PMcG: Blending everything together, the short-term outlook of oil looks blurry for now. Having said that though, what appears to be a clearer case for the next months is that a sustained uptrend may be off the books. Even if the Chinese economy recovers faster and oil demand is restored, and even if supply tightens more due to Russia’s decisions, a strong recovery in oil prices could well refuel inflation.

Should the central banks respond by re-accelerating and extending their tightening crusades, the global economy is very likely to fall into a deeper recession than currently estimated, which would eventually weigh on oil prices due to speculation that demand for energy could be dented again.
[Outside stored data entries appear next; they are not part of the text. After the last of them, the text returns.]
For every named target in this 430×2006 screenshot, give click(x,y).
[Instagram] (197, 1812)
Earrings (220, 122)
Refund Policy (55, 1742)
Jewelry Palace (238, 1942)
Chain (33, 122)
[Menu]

A rebound in the US dollar as it reclaims the throne of the ultimate safe haven may also weigh on oil.

Now, in case the surging infections in China result in more economic complications and the reopening of its borders more spreading of the virus to the rest of the world rather than spurring an economic recovery, oil prices may come instantly under pressure, with WTI perhaps falling below $70 per barrel.

SH: Give us the technical analysis is baby steps? 

PMcG: From a technical standpoint, WTI crude oil remains below the long-term uptrend line taken from the low of April 28, 2020, below the downtrend line drawn from the high of June 14, and below both the 50- and 200-day exponential moving averages.

Via Peter McGuire XM

On top of that, last week, the black liquid came under selling pressure after hitting the short-term downtrend line, which implies that the bears may have not said their last word, despite allowing a rebound at the start of this week.